U.S.–Russia Nuclear Rearmament: The Risk of a Lapsed New START
Politics
The United States and Russia are approaching a critical arms control deadline with no clear path to a successor agreement.
The New START treaty, the last remaining bilateral nuclear arms control agreement between Washington and Moscow, is set to expire in February 2026. Talks on replacement arrangements have stalled, and formal inspections under the treaty remain suspended. If the agreement lapses, it would mark the first time since the early 1970s that the two countries are without legally enforceable caps on deployed strategic warheads and delivery systems.
New START limits each side to 1,550 deployed strategic nuclear warheads and 700 deployed delivery systems, and provides for verification measures that have long been seen as a stabilising feature of U.S.–Russian relations.
Its potential expiration comes after years of erosion in the global arms control framework, including the collapse of the Intermediate-Range Nuclear Forces Treaty and the deterioration of relations following Russia’s invasion of Ukraine.
Kremlin spokesman Dmitry Peskov said this week that the world would become “more dangerous” without the treaty. In the U.S., U.S. President Donald Trump has argued that the expiration of New START would open the door to negotiating a broader or improved agreement, though U.S. officials have acknowledged that no substantive talks are currently under way.
At the height of the Cold War, global nuclear arsenals exceeded 70,000 warheads. Today, the total stands at around 12,500, according to open-source estimates, with the steepest reductions achieved through successive U.S.–Soviet and U.S.–Russian treaties.
Arms control experts warn that the loss of New START would not immediately lead to a rapid build-up, but would remove transparency and predictability at a moment of growing strategic competition.
Pope Leo’s appeal
The looming expiry has also drawn international concern. Pope Francis has renewed calls for nuclear disarmament, urging world leaders not to allow existing arms control instruments to lapse without credible follow-up. He warned that abandoning such frameworks risks accelerating an arms race and further undermining global security.

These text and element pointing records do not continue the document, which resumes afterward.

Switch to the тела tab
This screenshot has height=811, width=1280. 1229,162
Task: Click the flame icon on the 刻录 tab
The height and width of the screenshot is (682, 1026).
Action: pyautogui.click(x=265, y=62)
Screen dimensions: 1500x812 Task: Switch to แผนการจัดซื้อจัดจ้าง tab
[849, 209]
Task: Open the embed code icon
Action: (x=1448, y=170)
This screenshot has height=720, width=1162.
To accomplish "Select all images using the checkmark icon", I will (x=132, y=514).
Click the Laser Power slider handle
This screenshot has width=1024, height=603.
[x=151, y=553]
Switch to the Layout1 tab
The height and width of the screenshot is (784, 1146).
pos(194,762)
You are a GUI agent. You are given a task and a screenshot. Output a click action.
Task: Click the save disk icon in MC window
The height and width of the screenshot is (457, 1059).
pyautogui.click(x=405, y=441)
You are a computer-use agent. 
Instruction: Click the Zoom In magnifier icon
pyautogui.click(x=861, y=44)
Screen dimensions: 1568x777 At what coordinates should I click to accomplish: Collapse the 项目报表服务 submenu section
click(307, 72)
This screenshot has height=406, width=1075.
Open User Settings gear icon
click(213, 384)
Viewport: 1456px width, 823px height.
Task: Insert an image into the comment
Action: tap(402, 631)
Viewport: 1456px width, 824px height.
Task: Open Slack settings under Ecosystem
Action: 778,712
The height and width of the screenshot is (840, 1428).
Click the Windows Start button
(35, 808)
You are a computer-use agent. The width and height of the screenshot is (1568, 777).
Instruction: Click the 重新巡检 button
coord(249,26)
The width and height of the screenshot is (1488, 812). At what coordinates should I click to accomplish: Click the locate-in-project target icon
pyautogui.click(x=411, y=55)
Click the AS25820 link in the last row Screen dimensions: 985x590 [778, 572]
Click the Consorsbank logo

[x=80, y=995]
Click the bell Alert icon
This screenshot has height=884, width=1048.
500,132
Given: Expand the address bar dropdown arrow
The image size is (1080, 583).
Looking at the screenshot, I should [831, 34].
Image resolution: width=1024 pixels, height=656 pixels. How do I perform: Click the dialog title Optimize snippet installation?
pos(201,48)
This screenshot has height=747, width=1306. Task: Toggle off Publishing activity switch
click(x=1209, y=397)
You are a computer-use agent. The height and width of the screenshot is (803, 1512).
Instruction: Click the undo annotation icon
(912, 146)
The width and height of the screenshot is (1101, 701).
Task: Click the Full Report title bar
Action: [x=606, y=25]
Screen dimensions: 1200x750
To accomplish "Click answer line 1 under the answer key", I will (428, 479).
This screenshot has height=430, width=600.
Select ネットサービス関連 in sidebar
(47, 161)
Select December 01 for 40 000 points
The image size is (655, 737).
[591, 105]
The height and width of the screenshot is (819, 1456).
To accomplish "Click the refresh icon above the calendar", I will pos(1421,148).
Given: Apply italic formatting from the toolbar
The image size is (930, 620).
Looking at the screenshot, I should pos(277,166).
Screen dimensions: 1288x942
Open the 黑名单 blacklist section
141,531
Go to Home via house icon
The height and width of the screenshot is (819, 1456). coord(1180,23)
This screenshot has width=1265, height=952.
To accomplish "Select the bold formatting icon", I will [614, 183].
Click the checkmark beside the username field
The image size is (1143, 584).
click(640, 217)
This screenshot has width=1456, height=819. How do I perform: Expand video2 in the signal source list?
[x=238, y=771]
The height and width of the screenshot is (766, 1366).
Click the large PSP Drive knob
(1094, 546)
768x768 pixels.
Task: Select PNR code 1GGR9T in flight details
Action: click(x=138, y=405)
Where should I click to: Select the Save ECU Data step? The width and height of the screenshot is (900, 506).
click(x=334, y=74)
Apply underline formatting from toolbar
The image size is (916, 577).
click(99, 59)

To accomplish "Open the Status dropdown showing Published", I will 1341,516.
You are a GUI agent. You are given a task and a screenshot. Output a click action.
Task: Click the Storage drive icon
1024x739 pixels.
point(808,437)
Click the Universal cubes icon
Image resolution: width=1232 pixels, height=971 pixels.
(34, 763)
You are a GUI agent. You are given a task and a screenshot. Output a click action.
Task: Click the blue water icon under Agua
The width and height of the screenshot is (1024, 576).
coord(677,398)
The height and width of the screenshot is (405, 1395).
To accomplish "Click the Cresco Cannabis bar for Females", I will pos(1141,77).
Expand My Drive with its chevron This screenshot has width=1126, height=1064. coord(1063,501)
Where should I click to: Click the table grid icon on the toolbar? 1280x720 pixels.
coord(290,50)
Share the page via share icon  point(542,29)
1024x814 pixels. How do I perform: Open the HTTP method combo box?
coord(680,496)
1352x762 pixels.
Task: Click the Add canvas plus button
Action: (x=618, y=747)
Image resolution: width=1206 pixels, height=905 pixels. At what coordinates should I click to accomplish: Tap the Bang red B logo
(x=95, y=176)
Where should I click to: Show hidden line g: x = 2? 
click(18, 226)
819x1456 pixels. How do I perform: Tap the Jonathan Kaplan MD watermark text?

A shifting nuclear landscape
Beyond the U.S. and Russia, seven other states possess nuclear weapons: China, France, the United Kingdom, India, Pakistan, Israel and North Korea. China’s rapid modernization has drawn particular attention.
According to the Stockholm International Peace Research Institute, Beijing has more than doubled its nuclear arsenal since 2020 and could reach around 1,000 warheads by the mid-2030s, although it remains well below U.S. and Russian levels.
India and Pakistan continue to expand their arsenals at a steady pace, driven by regional tensions, while North Korea is consolidating its capabilities and doctrine. In Europe, France and the United Kingdom are investing in the long-term credibility of their nuclear forces within NATO, which continues to treat nuclear deterrence as central to collective defence.
SIPRI has warned that the weakening of arms control regimes risks ushering in a new phase of nuclear competition, even if overall warhead numbers remain below Cold War peaks.
Pressure on non-proliferation
The broader non-proliferation system is also under strain. Iran’s nuclear programme remains a central concern, with enrichment levels and reduced transparency fueling debate over potential breakout capacity.
Saudi Arabia has indicated interest in nuclear capabilities in response to regional rivals. In Germany, Japan and South Korea, long-standing non-nuclear policies are increasingly debated amid shifting security assumptions.
Within the European Union, governments continue to balance support for the Nuclear Non-Proliferation Treaty with reliance on NATO’s nuclear deterrence. The 2026 NPT Review Conference is expected to test that balance.